INPUT:
━━━━━━

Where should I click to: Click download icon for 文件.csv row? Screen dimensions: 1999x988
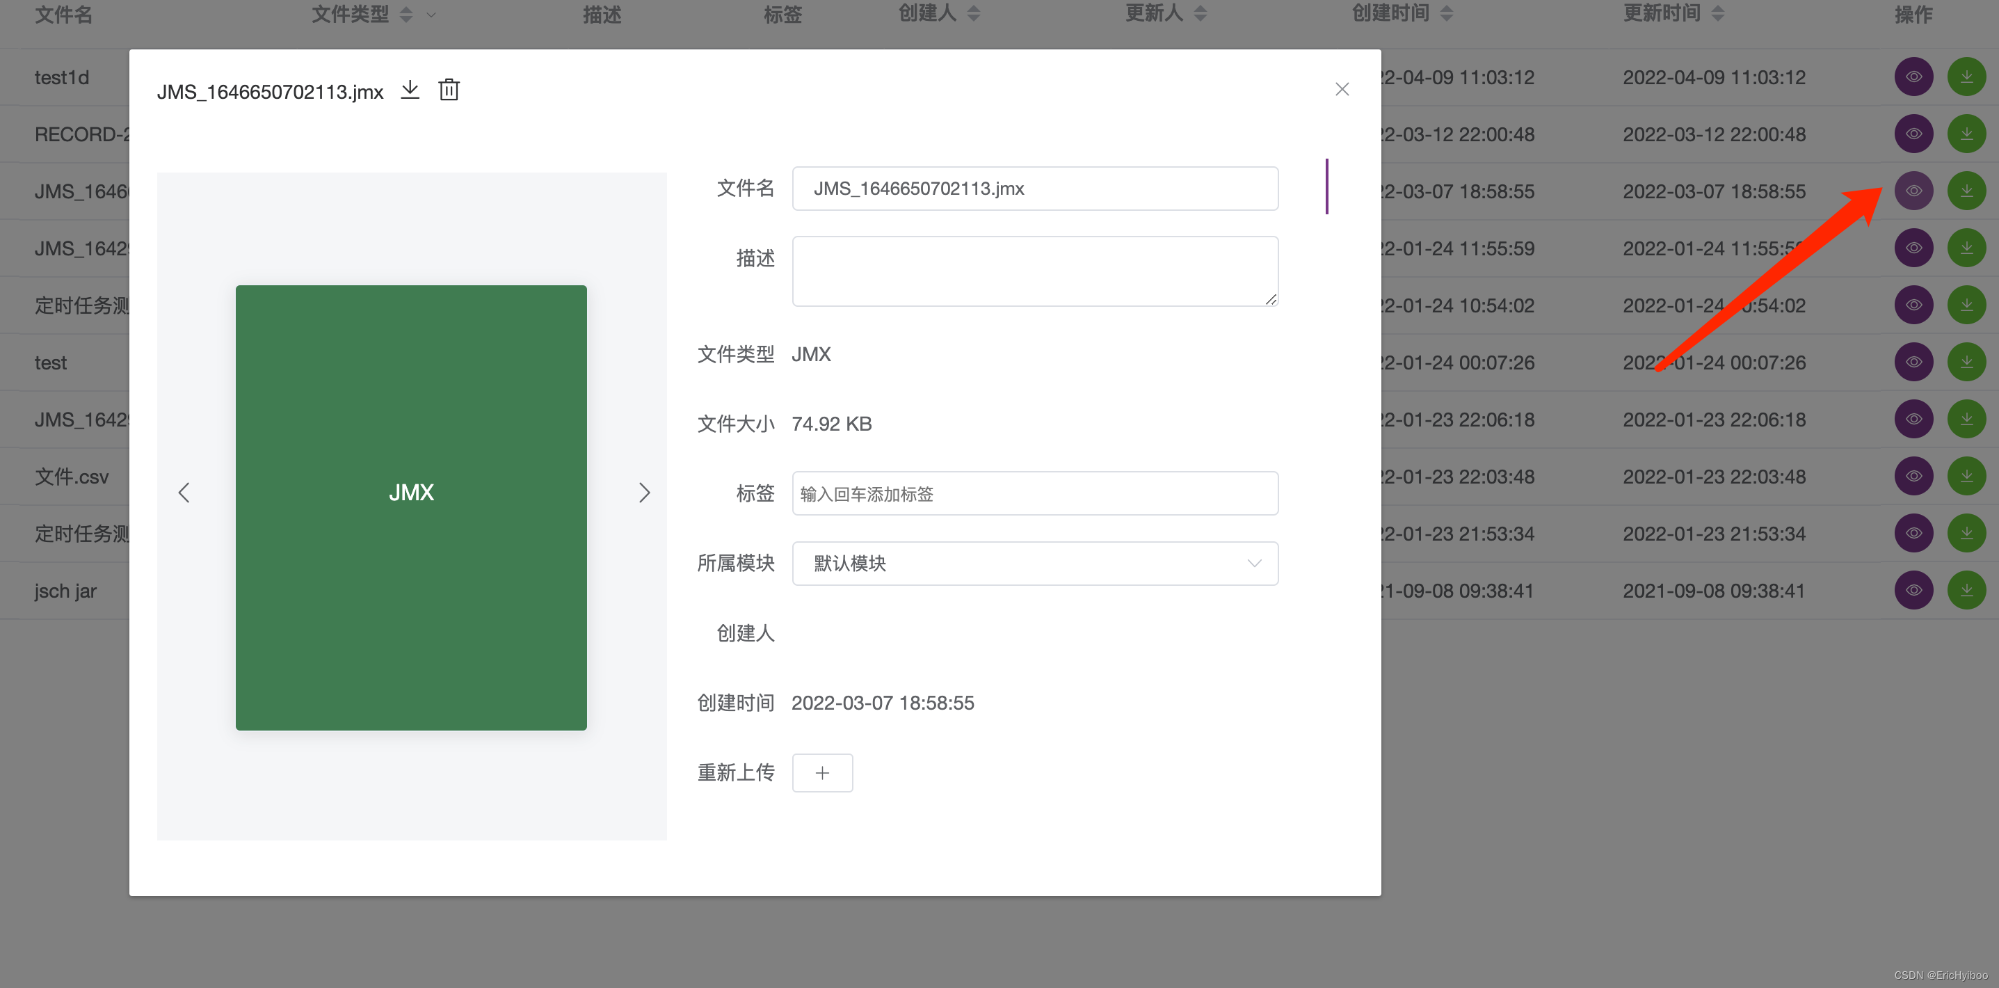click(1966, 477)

━━━━━━

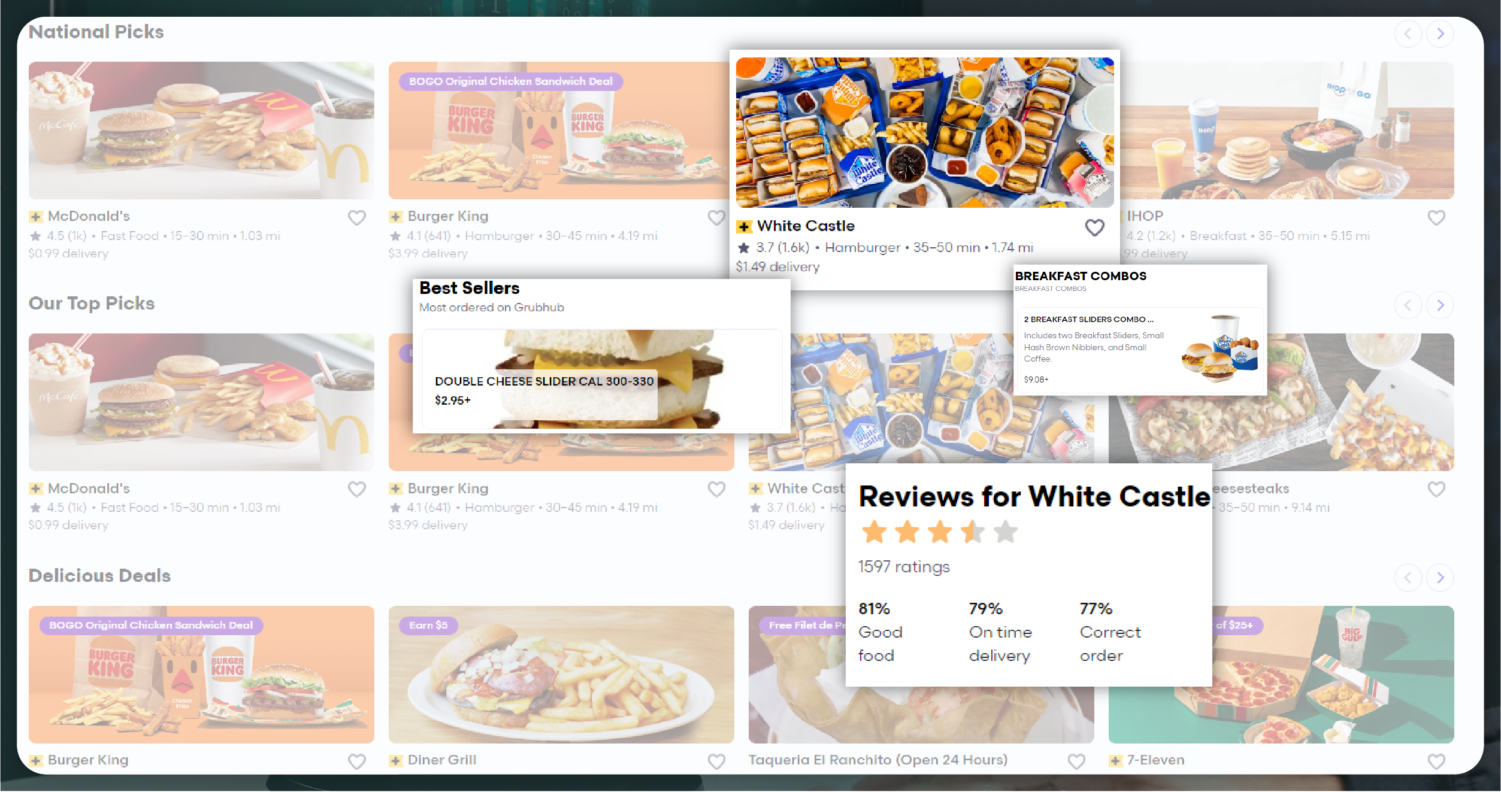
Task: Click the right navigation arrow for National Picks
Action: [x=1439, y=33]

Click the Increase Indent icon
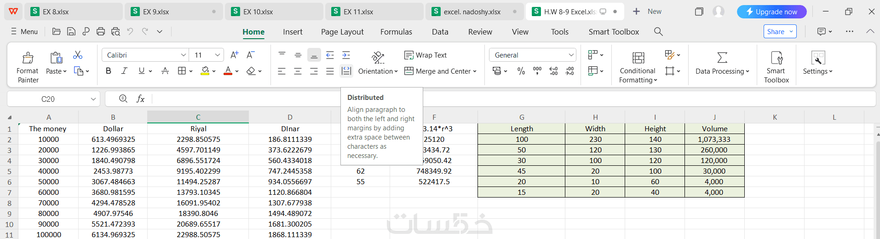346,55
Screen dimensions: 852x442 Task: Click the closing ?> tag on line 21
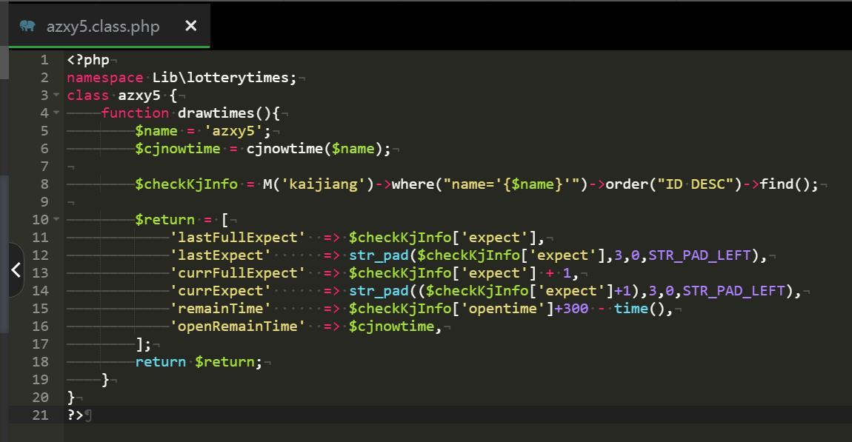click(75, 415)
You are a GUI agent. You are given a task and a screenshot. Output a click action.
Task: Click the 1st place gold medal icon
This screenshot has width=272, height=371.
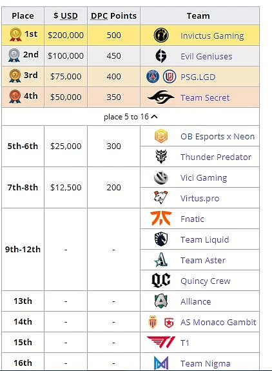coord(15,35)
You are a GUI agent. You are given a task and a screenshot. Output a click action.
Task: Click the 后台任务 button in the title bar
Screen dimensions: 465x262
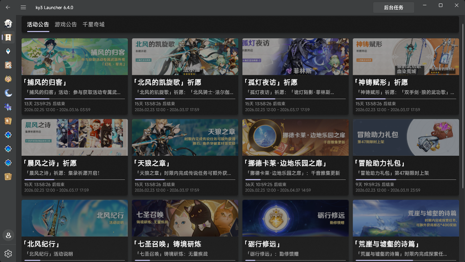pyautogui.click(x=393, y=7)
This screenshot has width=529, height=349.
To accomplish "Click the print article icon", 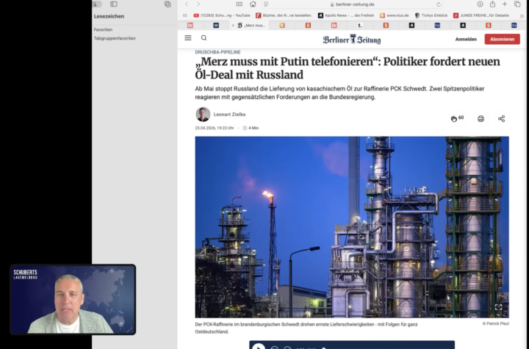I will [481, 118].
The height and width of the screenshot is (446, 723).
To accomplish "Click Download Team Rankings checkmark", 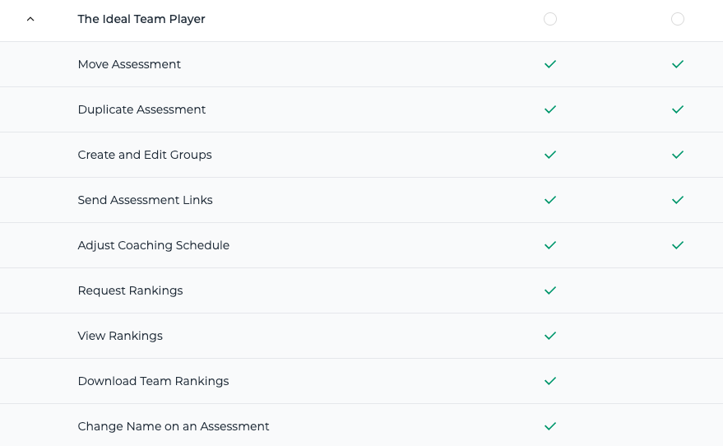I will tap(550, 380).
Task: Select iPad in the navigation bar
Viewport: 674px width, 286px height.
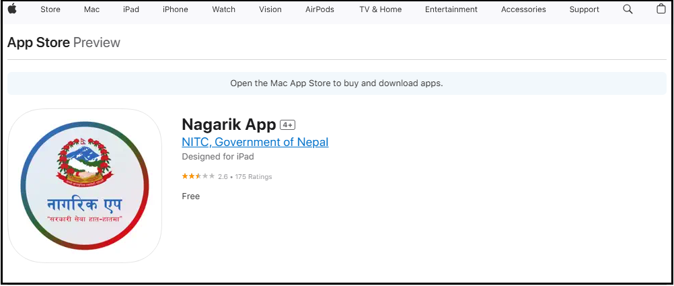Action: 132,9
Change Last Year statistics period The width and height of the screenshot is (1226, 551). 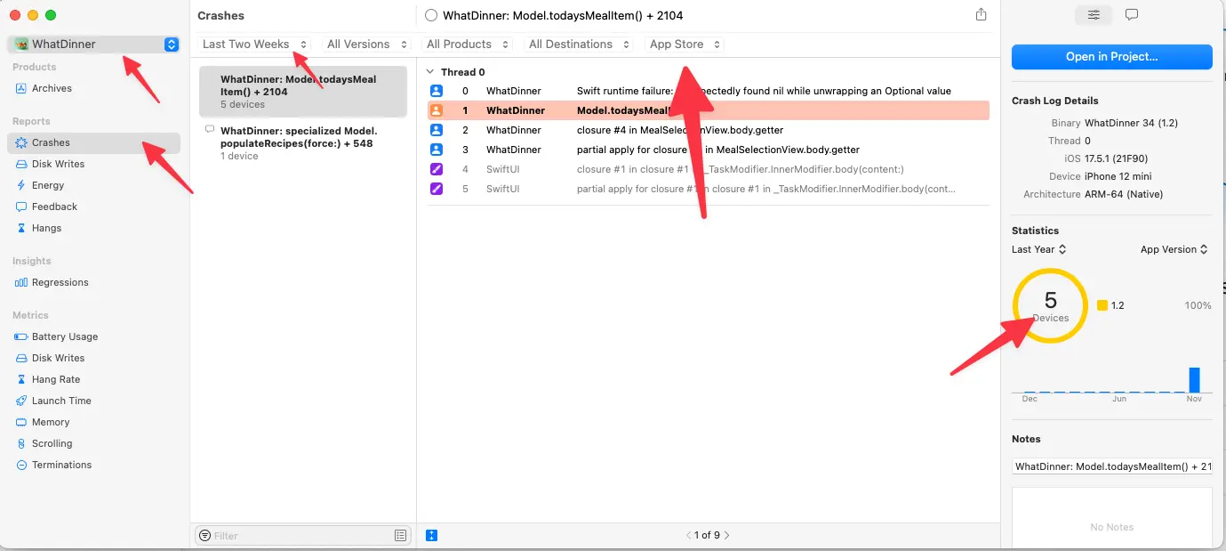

━━━━━━

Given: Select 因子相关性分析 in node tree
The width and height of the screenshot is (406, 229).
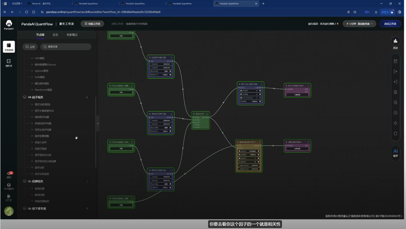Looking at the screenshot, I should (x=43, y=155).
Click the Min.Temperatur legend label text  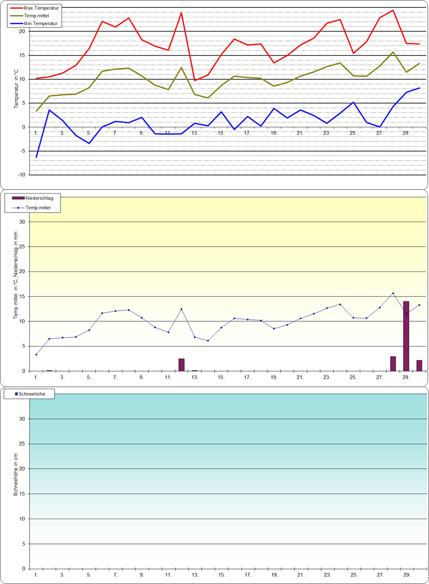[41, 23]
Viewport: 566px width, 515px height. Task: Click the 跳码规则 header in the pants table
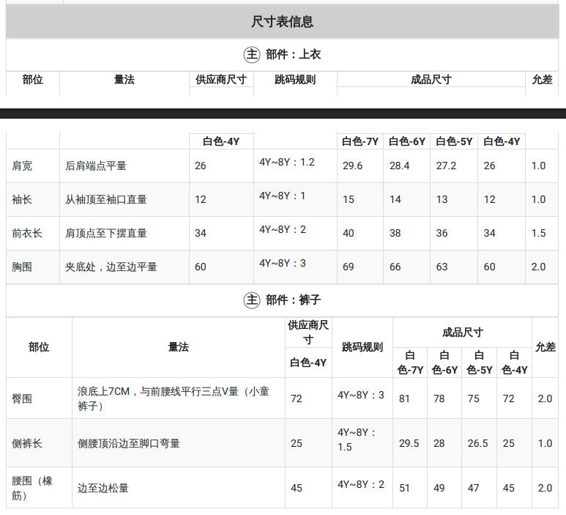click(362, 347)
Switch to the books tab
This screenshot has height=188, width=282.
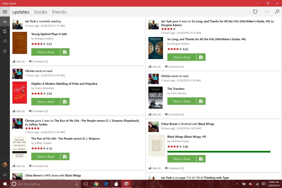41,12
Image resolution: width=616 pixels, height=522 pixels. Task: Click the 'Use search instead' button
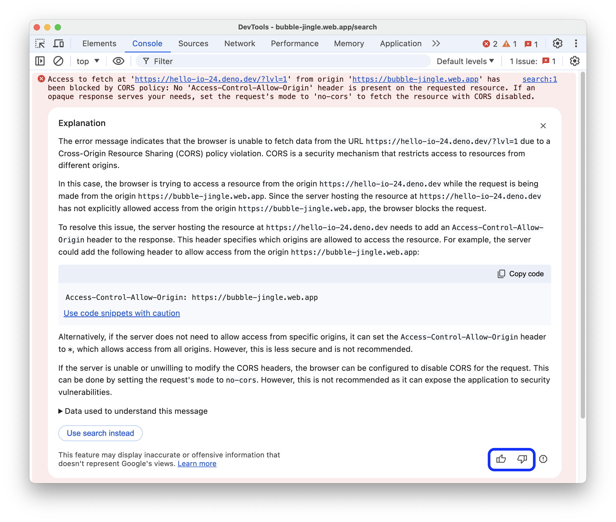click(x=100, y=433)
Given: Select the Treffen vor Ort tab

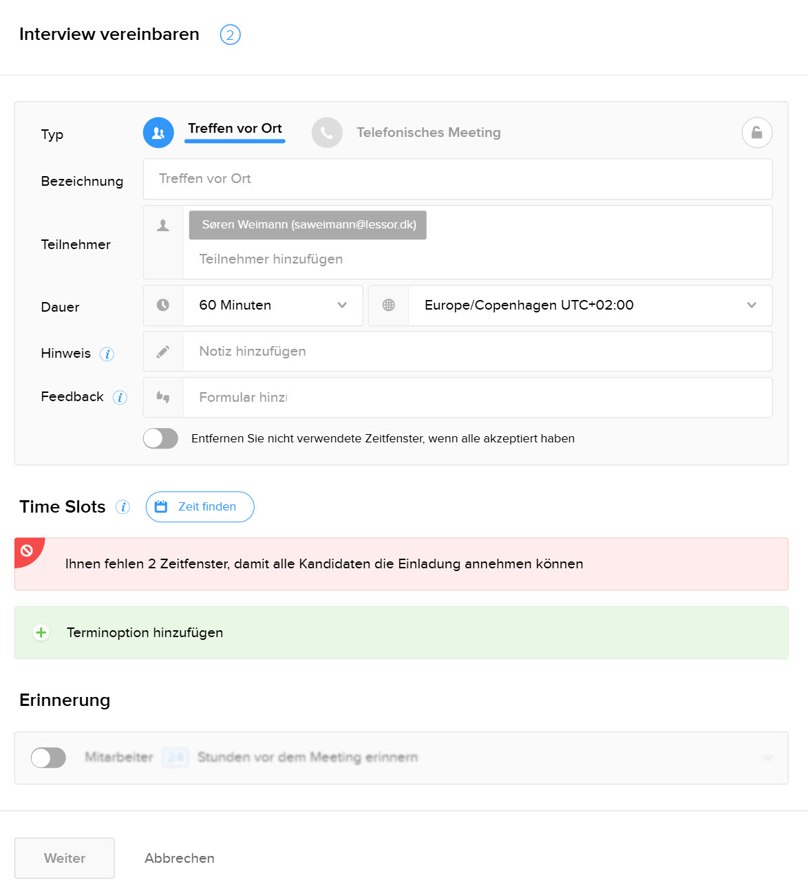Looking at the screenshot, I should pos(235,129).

━━━━━━

WHAT YOU ARE ASKED TO DO:
Pick out every line in the three blocks of entries above that contains the word "Viewport", and copy each of those lines in full. Case counts, so match the capital and small letters exactly.

COMPLETE ANSWER:
Viewport: 674px width, 286px height.
Viewport: 566px width, 515px height. Task: Click the 跳码规则 header in the pants table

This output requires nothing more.